30-Second Book Review No.1: Kate Crawford, Atlas of AI

30-Second Book Review

No.1 in an occasional series:

Kate Crawford, Atlas of AI: Power, Politics, and the Planetary Costs of Artificial Intelligence (New Haven and London: Yale University Press, 2021).

Crawford’s 'seminal' book Atlas of AI is a classic example of a work that emphasizes how media is ‘made from natural resources, fuel, human labor, infrastructures, logistics', while leaving its own media-materiality masked.

It may be the case that, as Crawford pointed out in an article in Nature last week:

Generative AI systems need enormous amounts of fresh water to cool their processors and generate electricity. In West Des Moines, Iowa, a giant data-centre cluster serves OpenAI’s most advanced model, GPT-4. A lawsuit by local residents revealed that in July 2022, the month before OpenAI finished training the model, the cluster used about 6% of the district’s water. As Google and Microsoft prepared their Bard and Bing large language models, both had major spikes in water use — increases of 20% and 34%, respectively, in one year, according to the companies’ environmental reports.

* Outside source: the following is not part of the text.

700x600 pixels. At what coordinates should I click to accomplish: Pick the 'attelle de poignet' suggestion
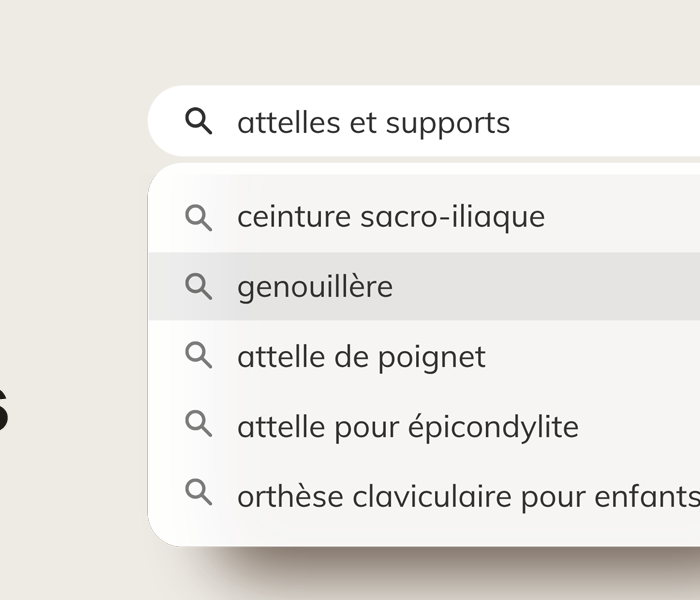tap(424, 356)
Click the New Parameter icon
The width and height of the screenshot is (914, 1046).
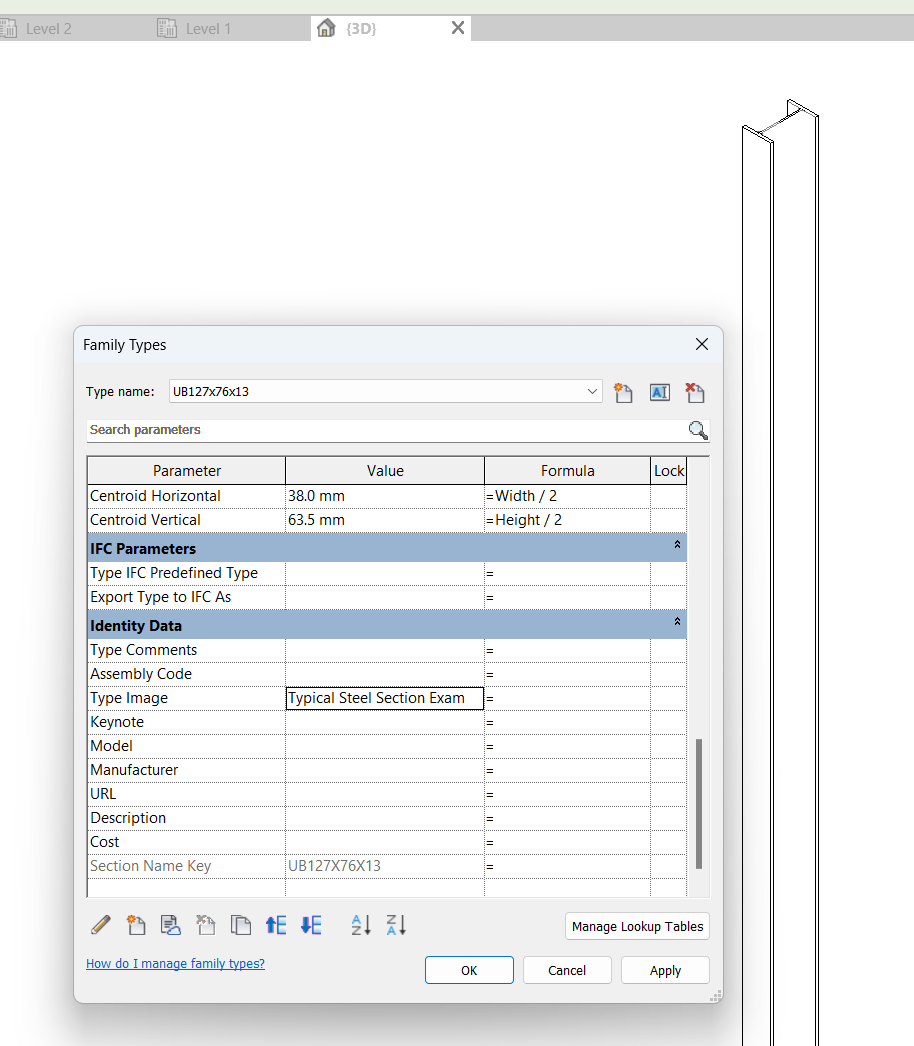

But, as The World Counts shows, it's also the case that:

In the USA, Japan, and Europe an average person uses between 200 and 250 kilos of paper every year. In India the figure is 5 kilos, and in some countries it is less than 1 kilo.

Producing 1 kilo of paper requires 2-3 times its weight in trees. If everyone used 200 kilos of paper per year there would be no trees left.

It takes between 2 and 13 liters of water to produce a single A4-sheet of paper, depending on the mill. The pulp and paper industry is the single largest industrial consumer of water in Western countries.

(Talk about 'denial' and 'the elephant in the room'.)

Of course, there are any number of legacy authors producing new theories of the politics of technology in old ways.

If we want to be more hospitable, then, we can follow Crawford’s lead when she writes in her Atlas of AI about the importance of understanding ‘how AI is fundamentally political’. Taking her ideas about a ‘multitude of interlaced systems of power’ to their logical conclusion, we can see Crawford as encouraging us to ask: ‘what is being optimized, and for whom, and who gets to decide’ with respect to the ‘abstracting away’ of the hegemonic, authoritative, ‘material conditions’ of the making of her own 336 page paperback book as well?